Этот поход к Мудрецу..? Не знаю, как это объяснить, он не пугал меня, не то — скорее беспокоила его необходимость, неотвратимость, что ли? Слова, слова — как мало начинаете вы выражать, когда возникает необходимость обрисовать нечто большее, чем может охватить взгляд, когда сам не понимаешь причину тревожного ожидания, охватившего тебя. Когда каждый звук заставляет вздрагивать, испугано втягивая голову в плечи…

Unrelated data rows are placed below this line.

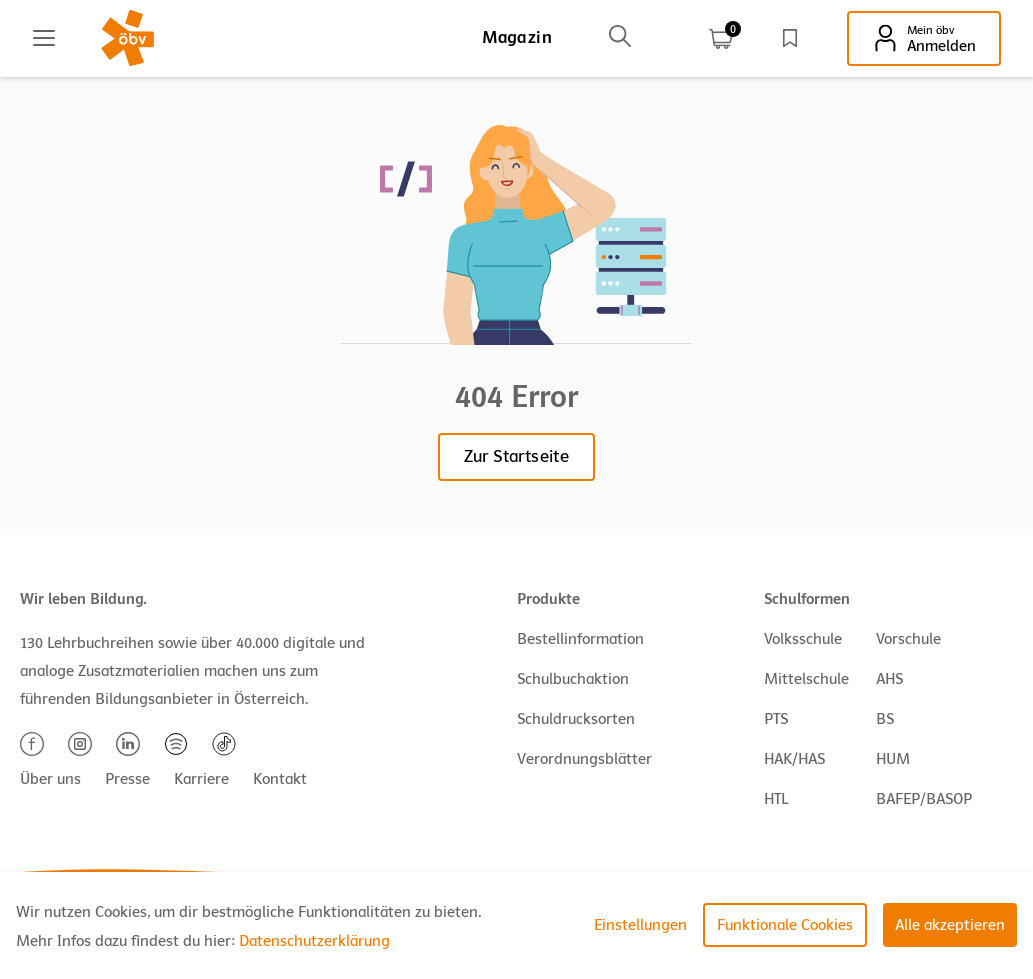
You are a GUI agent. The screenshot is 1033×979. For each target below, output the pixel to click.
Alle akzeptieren (950, 925)
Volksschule (803, 639)
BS (885, 719)
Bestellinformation (580, 639)
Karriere (201, 779)
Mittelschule (806, 679)
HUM (893, 759)
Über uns (50, 779)
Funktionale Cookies (785, 925)
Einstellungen (640, 925)
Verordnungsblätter (584, 759)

«Язык дан дипломату, что бы он лучше скрывал свои мысли» — смысл этого высказывания начал доходить до меня. Я начал понимать, что важно уже не слово — оно всего лишь вершина айсберга, а под ним прячется целый комплекс планов, целей, чувств… Каждое наше слово прожектором пронизывает личность, высвечивая перед понимающим взглядом таинственный мир подсознания человека, ему самому совершенно непонятный. Побуждающие мотивы, желания… — это всё скрывается за каждым словом, но понимание этого мучит. Когда открываешь такое в самом себе, перестаешь думать о собственных словах, все мысли сводятся к поиску мотивов, заставившие их произнести…

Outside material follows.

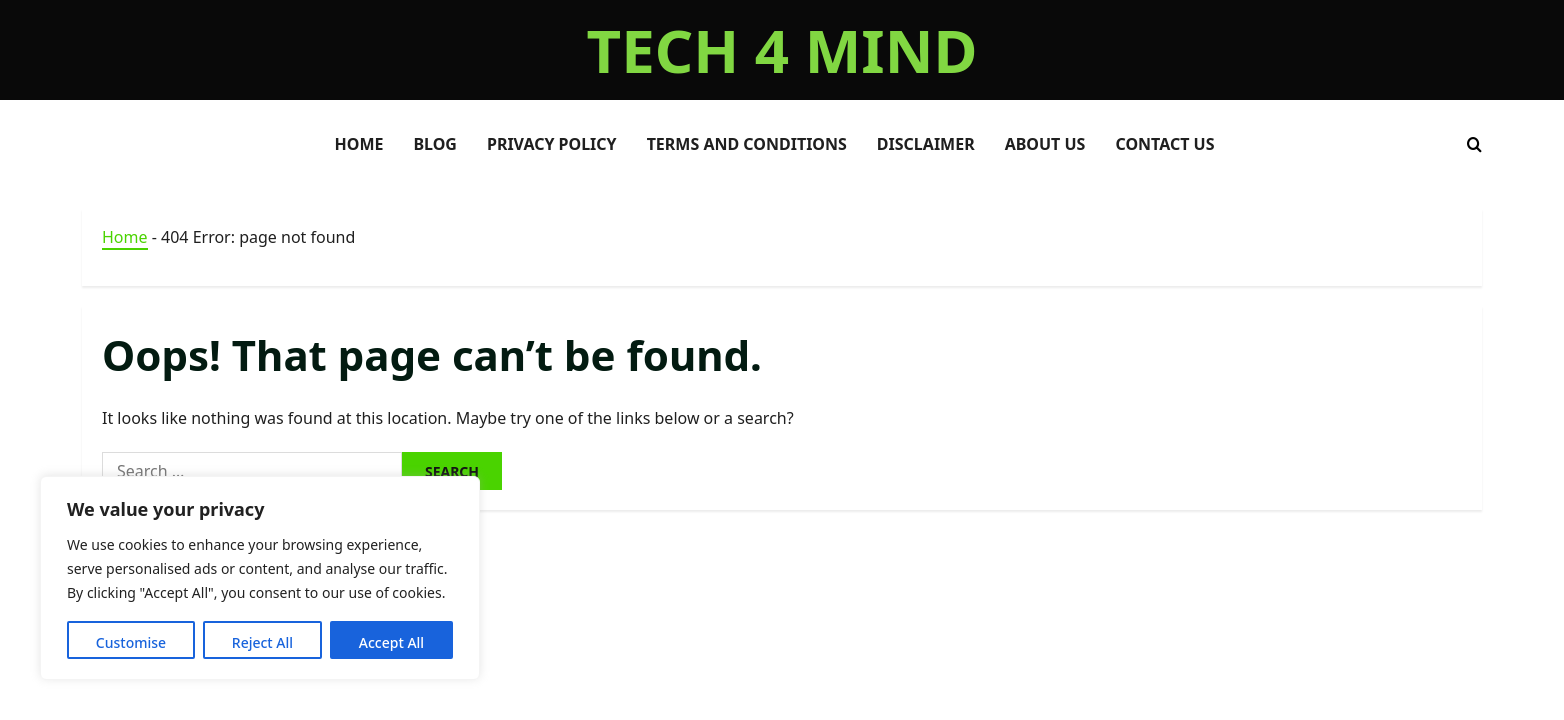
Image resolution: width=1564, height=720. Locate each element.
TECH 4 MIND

«Вот и я начинаю философствовать» — с удивлением поймал я себя на этих мыслях, заканчивая борщ, предложенный Амвросиевной.
Раз, научившись, мы не можем уже избавиться от навыка, — подобно знанию таблицы умножения — и если у малыша школьника таблица умножения, с её дважды два, вызывает затруднение и требует не шуточного напряжения памяти, для того что бы вспомнить четвёрку. То у взрослого уже при звуке — «дважды два», самопроизвольно всплывает ответ, подобно выделению желудочного сока, вызываемого звуком звонка у павловской собаки. Мышление наше так же выходит из-под нашего контроля, — автоматически представляя анализ ситуации на глубину побудительных мотивов, доступных его пониманию…
В силу этого и мысли о походе к Мудрецу вызывали во мне целую лавину странных ассоциаций, самой устойчивой из которых было воспоминание о человеке, поддавшемся на уговоры знакомых и согласившемся на пустяковую косметическую операцию. Но из-за непонятной для самих медиков аллергической реакции на какое-то из применённых лекарств, лишь чудом остался он в живых, став инвалидом, после многих суток, проведённых по ту сторону жизни в реанимационном отделении.
Ощущение чего-то подобного сидело, нехорошим предчувствием и во мне… Не так уж мне плохо жилось, что бы хотел я чего-то лучшего… Как кошмарный сон, что приснился накануне… Не нужно мне ощущение марионетки, — ведь пока она не заметила приводных нитей от рук своих, от мыслей своих, счастлива она верой в собственную свободу… Да и само представление о свободе у неё просто и очевидно: «Свобода — это когда чего хочу того и имею!». А мысль о причинах желаний и мыслей…? О том, кто держит в руках их приводные нити…
Не уютно почему-то стало мне от этих мыслей:
— Амвросиевна, а может не надо к Мудрецу? — спросил я, выгребая из наклонённой миски остатки борща.
— Да как это — не надо? Как-то..? — всполошилась он, растеряно оборачиваясь ко мне: — Да что же, зря я тебя у смерти выпросила? — укоризненно покачала головой: — Опять как с Иваном получится… Гляди…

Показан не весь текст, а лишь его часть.